How awesome there is a World Championship for Agility. Great sport.


----------



## TwoBigEars (May 11, 2013)

Nice runs!!


----------



## wildo (Jul 27, 2006)

Wow! Beast is really quite lovely to watch run. Great job!


----------



## Guardyan (Aug 29, 2005)

Nice handling, gorgeous dogs - thanks for sharing!


----------



## SuperG (May 11, 2013)

BoTaBe,

Very nice....you have to be proud of that dog.

SuperG


----------



## BoTaBe (May 2, 2013)

Thanks so much!
Yes, it's really fun with both of them (even though Beast is driving me crazy with her "one-bar-knock", but she's still young, so hopefully she'll grow out of it... )!


----------



## MaggieRoseLee (Aug 17, 2001)

Love to watch those black and sable dogs RUN!!! 

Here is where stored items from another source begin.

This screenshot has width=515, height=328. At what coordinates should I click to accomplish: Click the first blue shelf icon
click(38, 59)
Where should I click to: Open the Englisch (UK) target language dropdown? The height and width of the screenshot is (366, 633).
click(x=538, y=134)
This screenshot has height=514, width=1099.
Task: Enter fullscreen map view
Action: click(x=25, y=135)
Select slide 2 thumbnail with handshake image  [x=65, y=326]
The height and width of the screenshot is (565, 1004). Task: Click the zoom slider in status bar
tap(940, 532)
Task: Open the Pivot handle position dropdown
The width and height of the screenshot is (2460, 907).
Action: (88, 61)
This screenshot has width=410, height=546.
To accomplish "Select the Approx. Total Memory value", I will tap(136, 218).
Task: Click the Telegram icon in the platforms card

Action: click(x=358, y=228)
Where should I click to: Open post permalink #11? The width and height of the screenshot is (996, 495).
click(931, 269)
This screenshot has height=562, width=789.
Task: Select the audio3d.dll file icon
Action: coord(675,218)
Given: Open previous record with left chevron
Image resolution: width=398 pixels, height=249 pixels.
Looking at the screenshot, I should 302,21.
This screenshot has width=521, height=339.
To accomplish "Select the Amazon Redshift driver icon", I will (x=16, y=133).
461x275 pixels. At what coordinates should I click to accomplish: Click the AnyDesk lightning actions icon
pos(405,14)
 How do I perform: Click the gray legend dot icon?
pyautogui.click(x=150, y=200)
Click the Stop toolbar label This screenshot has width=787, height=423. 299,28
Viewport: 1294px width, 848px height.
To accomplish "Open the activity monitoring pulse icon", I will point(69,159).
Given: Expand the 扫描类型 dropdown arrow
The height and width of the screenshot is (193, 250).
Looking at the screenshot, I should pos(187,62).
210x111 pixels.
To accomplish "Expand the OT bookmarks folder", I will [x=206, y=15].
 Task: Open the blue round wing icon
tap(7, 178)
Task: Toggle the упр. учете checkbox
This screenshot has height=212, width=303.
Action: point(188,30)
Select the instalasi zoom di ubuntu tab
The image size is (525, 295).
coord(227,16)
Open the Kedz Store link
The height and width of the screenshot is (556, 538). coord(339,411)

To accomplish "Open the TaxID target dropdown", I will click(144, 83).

Bummer about that LAST BAR!!!


----------



## BoTaBe (May 2, 2013)

MaggieRoseLee said:


> Love to watch those black and sable dogs RUN!!!
> 
> Bummer about that LAST BAR!!!


Thanks! 
Yeah, that last bar, completely unnecessary, but it was my own fault because I crossed behind her back... That's the worst - that it was my own fault, the dog did great...


----------



## Andaka (Jun 29, 2003)

So how do you qualify for the WC?


----------



## BoTaBe (May 2, 2013)

Well, beasically everyone with a GSD can compete, but the ones that are in a country's team have to qualify.
E.g. this year's "Team Germany" consisted of the first six of the SV BSP 2014.


----------



## LuvWorkingGSDs (Aug 24, 2008)

Great job! Looks like a fun event that I would love to to see grow to include even more competitors in the future.

I've heard very nice things about that facility. The USA FCI team got to practice there prior to the agility championship in Luxembourg this year. Wish I lived in easy driving distance of a dedicated agility hall like that!


----------



## BoTaBe (May 2, 2013)

This year it already was a pretty big event with over 160 GSD competing! 

And yes, the facility is really, really nice! There are more and more agility halls like that "coming to life" here which is great!


----------